INSOLVENCY AND INTERNATIONAL AND OFFSHORE GROUPS
IN THE MATTER OF OILEXCO NORTH SEA LTD (IN ADMINISTRATION)
HARMS OFFSHORE AHT “TAURUS” GMBH & CO KG AND ANR v BLOOM &
ORS  EWCA Civ 632
Insolvency – Administration – Conflict of Laws – Anti-Suit Injunctions – Foreign Attachment Interfering with Administrators’ Statutory Functions – Para 43(6), Sch B1, Insolvency Act 1986
In a judgment handed down on 26 June 2009, the Court of Appeal found that the prohibition on legal proceedings imposed by the Insolvency Act 1986 when a company goes into administration did not prohibit proceedings being taken outside the territorial jurisdiction of the Court, but that the court nevertheless had jurisdiction in an appropriate case to grant an anti-suit injuction to restrain foreign proceedings so as to enable the administratiors to exercise their statutory functions and to fulfill their statutory duties where a creditor’s conduct in pursuing such proceedings could be castigated as oppressive, vexatious or otherwise unfair or improper.

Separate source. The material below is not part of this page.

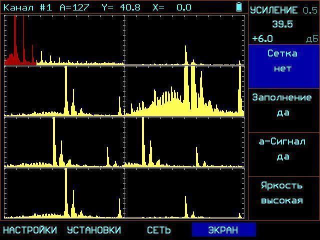
Task: Open the УСТАНОВКИ menu
Action: tap(94, 230)
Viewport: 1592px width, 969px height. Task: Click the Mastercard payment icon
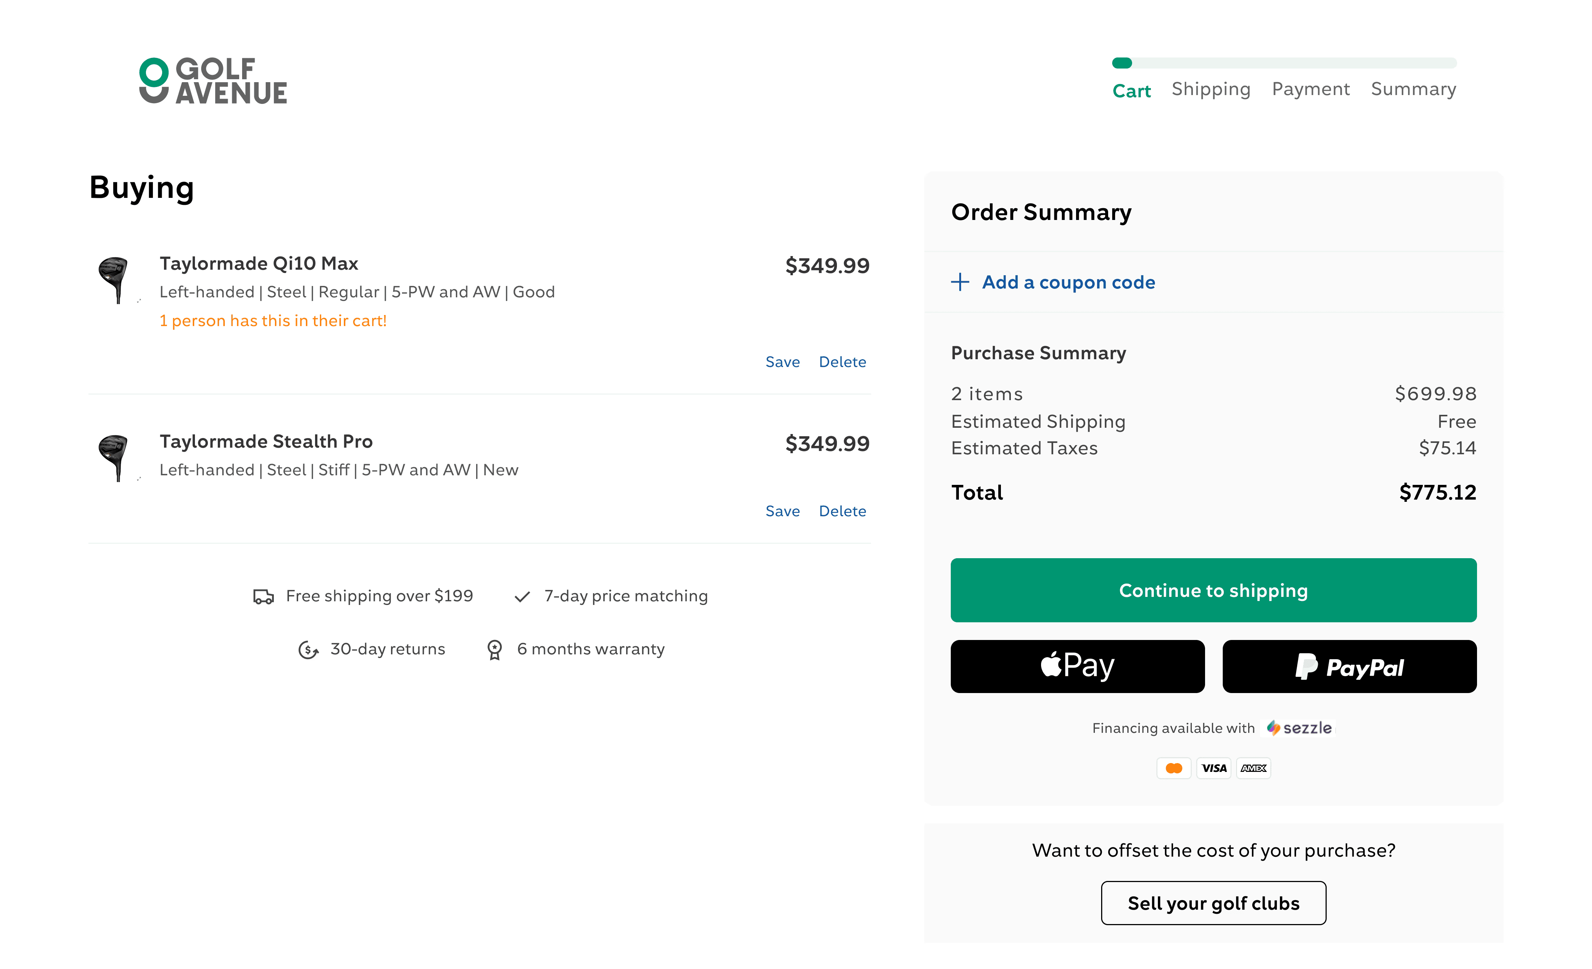1173,768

The Appellants, Harm Offshore, were pre-administration creditors of Oilexco North Sea Ltd (“Oilexco”) under time charterparties of their vessels. They appealed against the grant of an anti-suit injunction by Robert Englehart QC sitting as a deputy judge of the High Court on the application of Oilexco and its administrators, requiring them to procure the release of attachment orders they had obtained from the New York District Court and restraining them from taking steps in the US proceedings in which those attachments orders had been made.

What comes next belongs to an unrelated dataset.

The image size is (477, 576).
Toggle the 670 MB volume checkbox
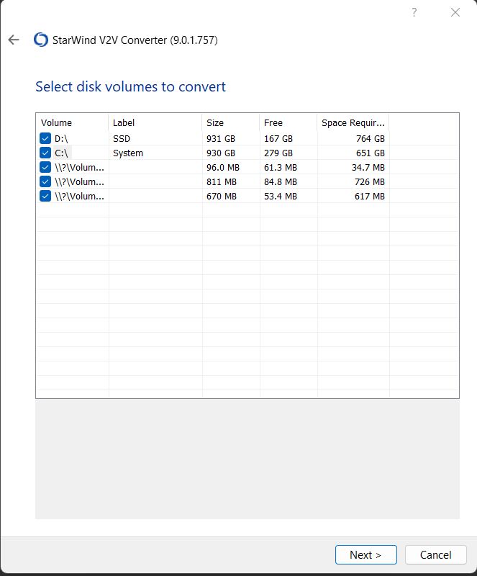[x=46, y=196]
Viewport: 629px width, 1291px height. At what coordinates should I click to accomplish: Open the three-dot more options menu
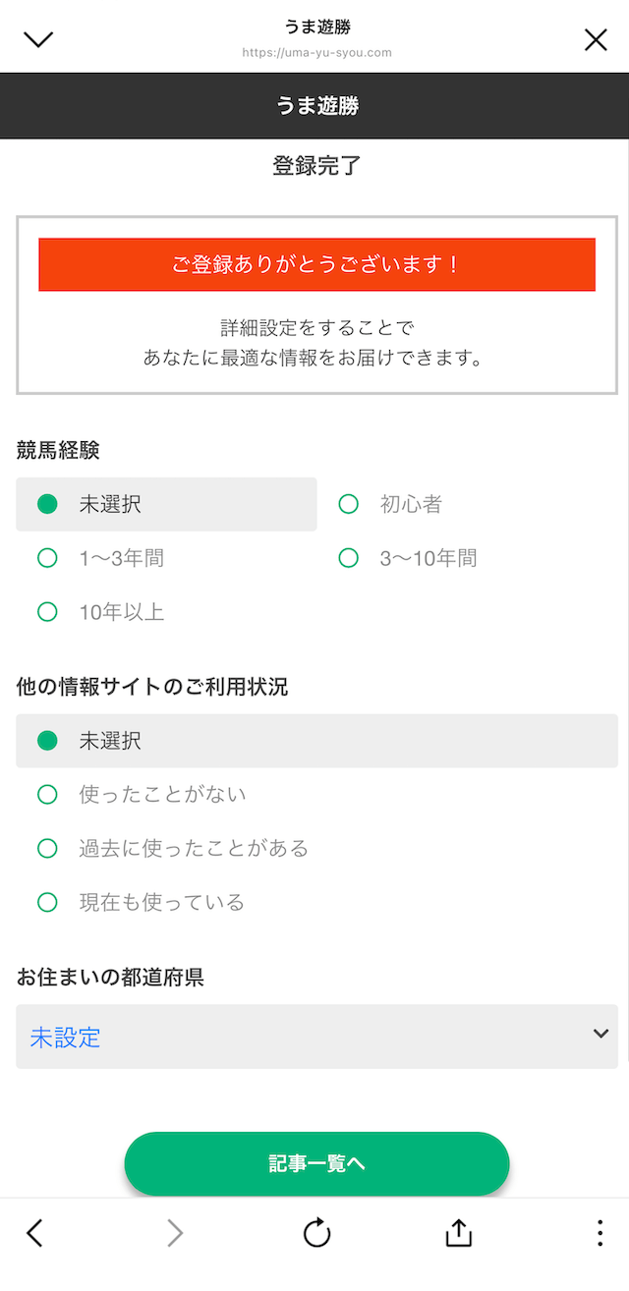pyautogui.click(x=600, y=1233)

Without notice to Oilexco and its administrators, after having received notice of Oilexco’s administration and despite a London arbitration clause in the charterparties, Harms Offshore, commenced a maritime claim in the New York District Court for the sums owed by Oilexco and, in those proceedings, sought and obtained Rule B attachment orders. The effect of those attachment orders was that if and when any sums passed through New York (including through the main clearing banks in New York) to or from Oilexco, they were attached in favour of Harms Offshore. In seeking those Rule B attachments, Harms Offshore had not disclosed that Oilexco was in administration.
After obtaining the Rule B attachments, Harms Offshore neither served them on Oilexco and the administrators nor otherwise notified Oilexco or the administrators of their existence. In ignorance of them, the administrators made a substantial payment in US dollars to a post-administration supplier. The payment, being in US dollars, had to, and did, go through one of the clearing banks in New York, whereupon it was attached. Upon learning of the attachment, Oilexco and its administrators sought an order injuncting Harms Offshore from further pursuing the New York proceedings and requiring them to release the attachment orders in New York. Such an order was granted, at first instance, by Robert Englehart QC.

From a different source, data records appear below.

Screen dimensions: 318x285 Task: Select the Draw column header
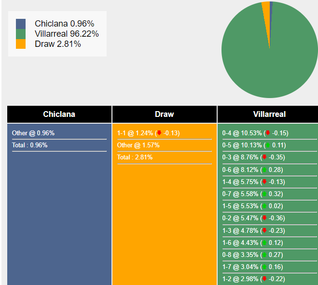coord(165,114)
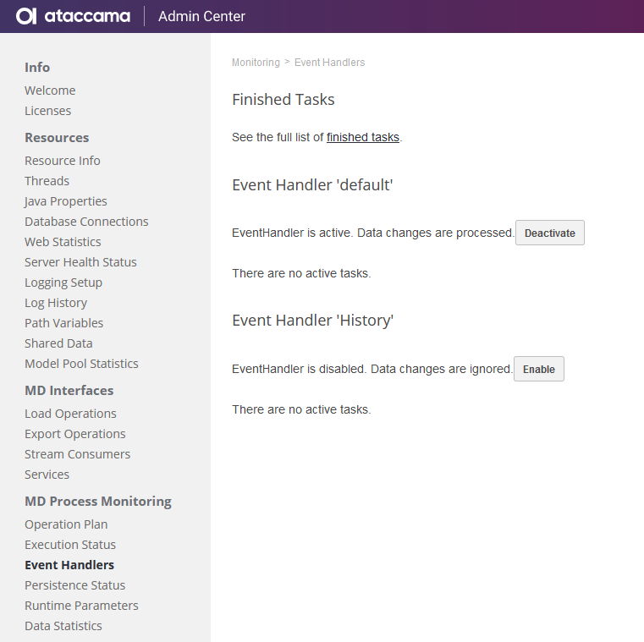Go to Load Operations

[x=70, y=414]
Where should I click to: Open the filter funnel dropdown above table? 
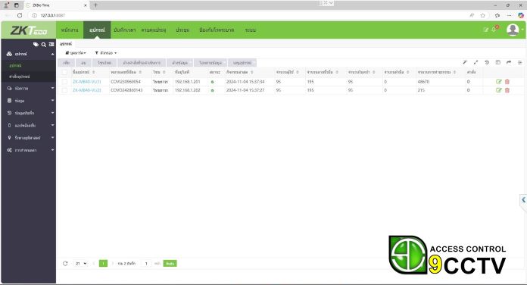click(x=106, y=53)
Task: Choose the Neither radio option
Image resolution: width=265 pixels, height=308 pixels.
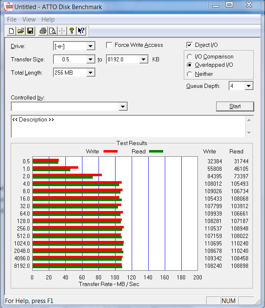Action: [190, 74]
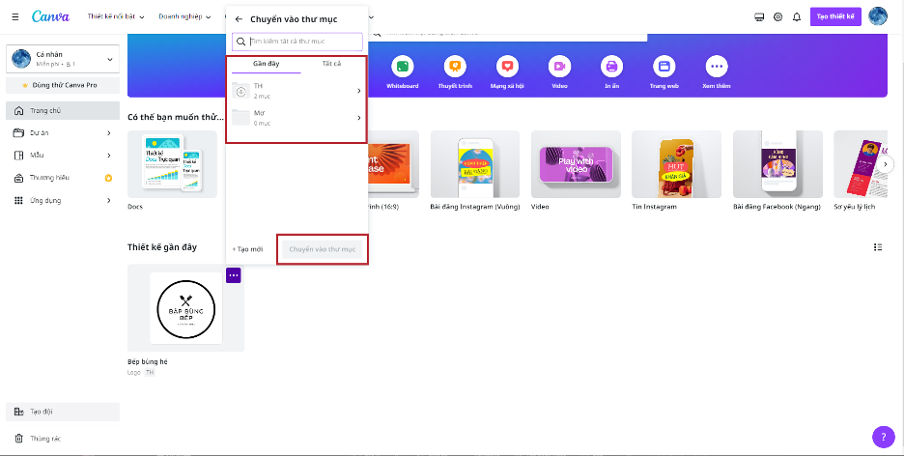Click the Tạo mới new folder link
Image resolution: width=904 pixels, height=456 pixels.
coord(248,249)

Harms Offshore, on an expedited appeal, challenged the injunction on the basis that (1) Paragraph 43(6) of Schedule B1 to the Insolvency Act 1986 (which prohibits the commencement or continuation of legal proceedings against a company in administration) did not have extra-territorial effect and (2) the justification for the granting of anti-suit injunctions restraining foreign proceedings against a company in liquidation was the fact that such a company’s assets were subject to a statutory trust in favour of its creditors (Re Oriental Inland Steam Company (1874) LR 9 Ch App 557 and Re Vocalion (Foreign) Ltd  2 Ch 196), which did not exist in the case of a company in administration.